A key to developing successful strategies is to be aware of your own strengths and weaknesses, to know what you do well.
– Garry Kasparov, How Life Imitates Chess
You must be aware of your limitations and also of your best qualities.
– Garry Kasparov, How Life Imitates Chess
The first phase in a chess game: The opening
The purpose of the opening isn't just to get through it, it's to set the stage for the type of middlegame you want. This can also mean manoeuvring for the type of game your opponent doesn't want.
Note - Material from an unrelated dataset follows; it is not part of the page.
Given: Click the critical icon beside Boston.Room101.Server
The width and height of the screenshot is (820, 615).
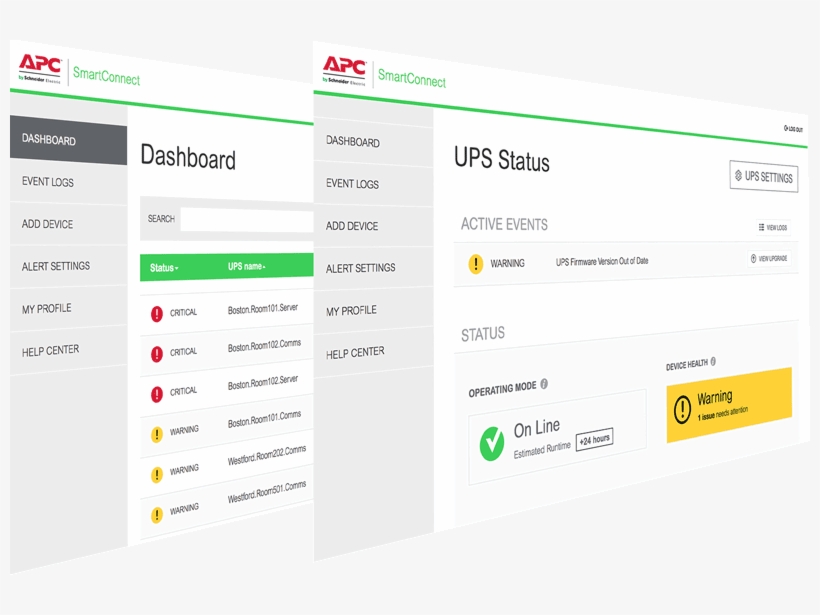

– Garry Kasparov, How Life Imitates Chess
By the time a player becomes a Grandmaster almost all of his training time is dedicated to work on this first phase. The openings are the only phase in which there is the possibility of unique application. You can find something that no one else has found. Although the area narrows each year there remains a great deal of unexplored territory.
– Garry Kasparov, How Life Imitates Chess
The second phase: The Middlegame
What sort of middlegame is our opening going to lead to? Is it one we are prepared for? Is it the type…we have experience with?
– Garry Kasparov, How Life Imitates Chess
We must also play the middlegame with an eye on the endgame. If we have sacrificed material for an attack we will almost certainly lose the endgame if the attack fails in the middlegame.
– Garry Kasparov, How Life Imitates Chess
Our decisions,
The rationale behind every move
We all make our decisions based on a combination of analysis and experience. …we have to be able to take a wider view so that we can evaluate the deeper consequences of our tactical decisions.
– Garry Kasparov, How Life Imitates Chess
Mikhail Botvinnik…insisted that we must recognize the rationale behind every move. All of Botvinnik's students learned to become great sceptics, even of the moves of the best players. Most of the time we eventually discovered that there was a powerful idea behind each Grandmaster move, but we also found improvements.
– Garry Kasparov, How Life Imitates Chess
The best move
The best move might be so obvious that it's not necessary to spend time working out the details, especially if time is of the essence. This is rare, however, and it is often when we assume something is obvious and react hastily that we make a mistake. More often we should break routine by doing more analysis, not less. These are the moments when your instincts tell you that there is something lurking below the surface, or that a critical juncture has been reached and a deeper look is required.
In order to detect these key moments you must be sensitive to trends and patterns in your analysis. If one of the branches in your analysis starts to show surprising results, good or bad, it's worth investing the time to find out what is going on. Sometimes it's hard to explain exactly what makes those bells go off in your head telling you there is more to be found. The important thing is to listen to them when they ring.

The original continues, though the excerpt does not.